"""
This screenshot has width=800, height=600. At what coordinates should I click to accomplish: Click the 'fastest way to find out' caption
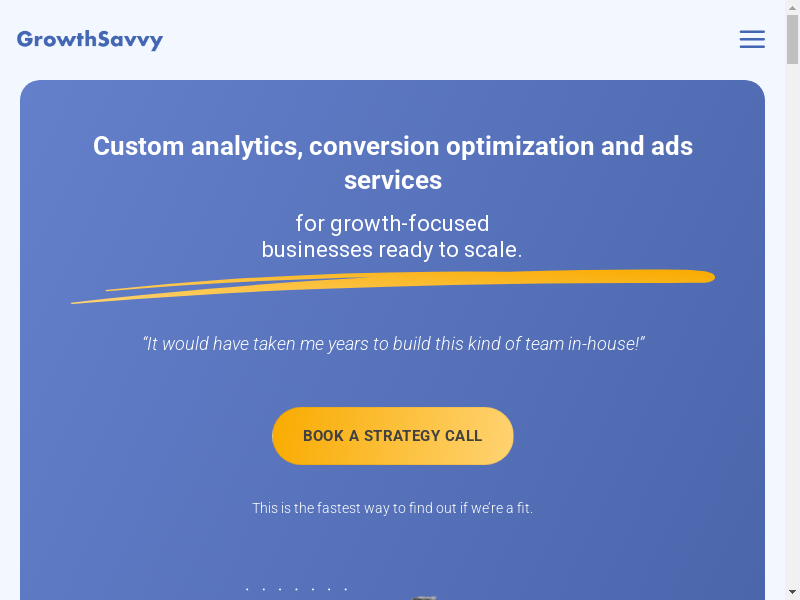392,508
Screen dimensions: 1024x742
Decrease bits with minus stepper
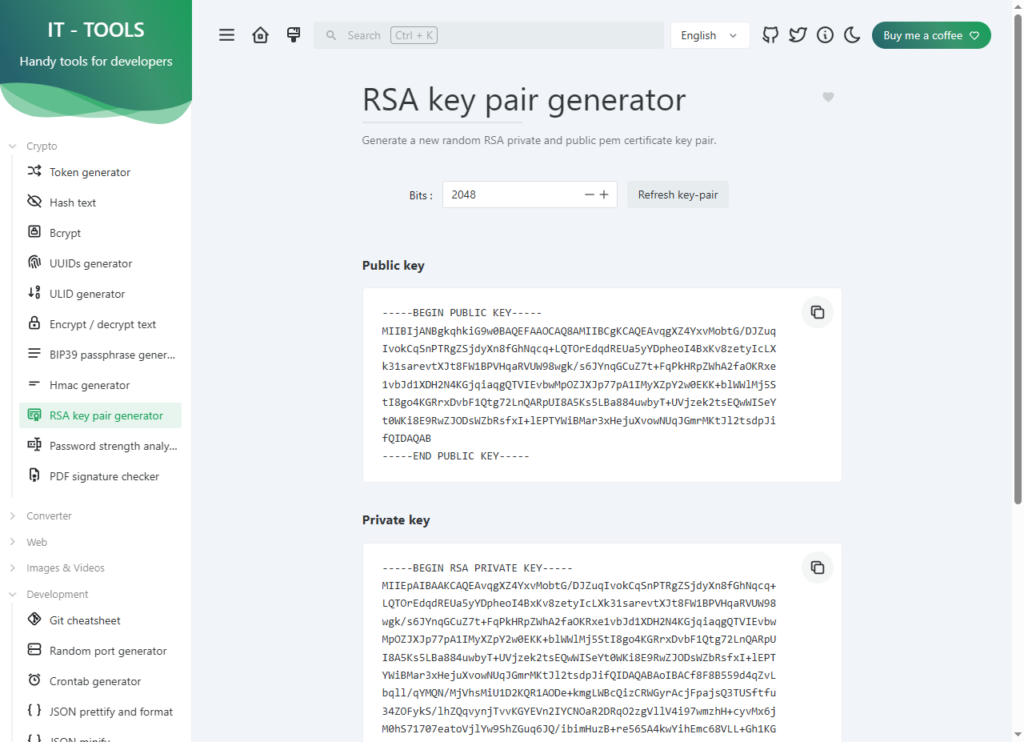click(x=589, y=195)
"""
Task requirements
Write out every line of the entries again, requests included, with 92 added to each coordinate in the answers. Leave out the pictures.

Output of the exercise
This screenshot has width=800, height=600. At what coordinates should I click to accomplish: Click the 'fastest way to find out' caption
484,600
Screen dimensions: 1024x742
Decrease bits with minus stepper
click(x=681, y=287)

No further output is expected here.